Issue #15723 has been updated by matz (Yukihiro Matsumoto).


After discussion and consideration, we picked `_1`, `_2`... as numbered parameters. I investigated replaced examples, the current `@1` etc. are too confusing with instance variables. So I picked underscore for numbered parameters (a la Scala). We didn't choose Scala's default parameter (`_`), because it is confusing from my view.

The whole parameter (e.g. `|a|`) can be captured using `_0`.  The `_0` part is kind of compromise, but I think it's acceptable.

The bare `_1` etc. in the current code will be warned. You can use those identifiers as local variable names or method names, but they are not recommended from 2.7 and later. And they might be prohibited in the future.

Matz.


----------------------------------------
Misc #15723: Reconsider numbered parameters
https://bugs.ruby-lang.org/issues/15723#change-81242

* Author: sos4nt (Stefan Schler)
* Status: Feedback
* Priority: Normal
* Assignee: matz (Yukihiro Matsumoto)
----------------------------------------
I just learned that *numbered parameters* have been merged into Ruby 2.7.0dev.

For readers not familiar with this feature: it allows you to reference block arguments solely by their *index*, e.g.

```ruby
[1, 2, 3].each { |i| puts i }

# can become

[1, 2, 3].each { puts @1 }
```

I have an issue with this new feature: I think **it encourages sloppy programming** and results in **hard to read code**.

---

The [original proposal](https://bugs.ruby-lang.org/issues/4475) was to include a special variable (or keyword) with a **readable name**, something like:

```ruby
[1, 2, 3].each { puts it }

# or

[1, 2, 3].each { puts this }
```

Granted, that looks quite lovely and it actually speaks to me  I can *understand* the code. And it fits Ruby: (quoting the website)

> [Ruby] has an elegant syntax that is natural to read and easy to write.

But the proposed `it` / `this` has limited application. It's only useful when dealing with a single argument. You can't have multiple `it`-s or `this`-es. That's why `@1`, `@2`, `@3` etc. were chosen instead.

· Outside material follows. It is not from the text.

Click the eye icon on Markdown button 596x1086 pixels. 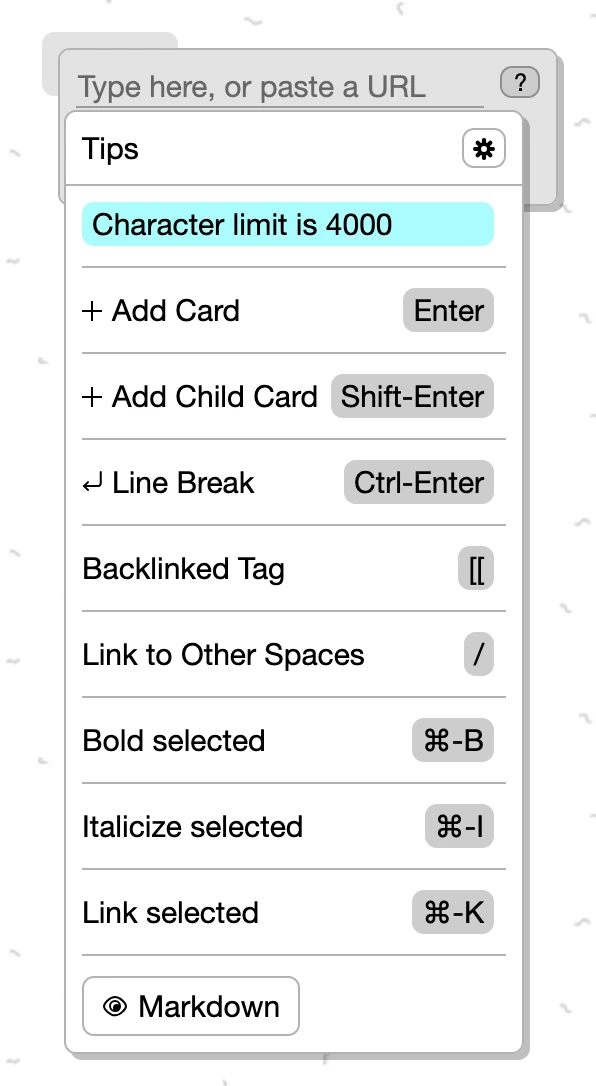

However, limiting the usefulness to a single argument isn't bad at at. In fact, a single argument seem to be the limit of what makes sense:
```
h = Hash.new { |hash, key| hash[key] = "Go Fish: #{key}" }

# vs

h = Hash.new { @1[@2] = "Go Fish: #{@2}" }
```
Who wants to read the latter? That looks like an archaic bash program (no offense). We already discourage Perl style `$`-references: (from [The Ruby Style Guide](https://github.com/rubocop-hq/ruby-style-guide#no-perl-regexp-last-matchers))

> Don't use the cryptic Perl-legacy variables denoting last regexp group matches (`$1`, `$2`, etc). Use `Regexp.last_match(n)` instead.

I don't see how our code can benefit from adding `@1` and `@2`.

Naming a parameter isn't useless  it gives context. With more than one parameter, naming is crucial. And yes, naming is hard. But avoiding proper naming by using indices is the wrong way.

So please reconsider numbered parameters.

Use a readable named variable (or keyword) to refer to the first argument or ditch the feature entirely.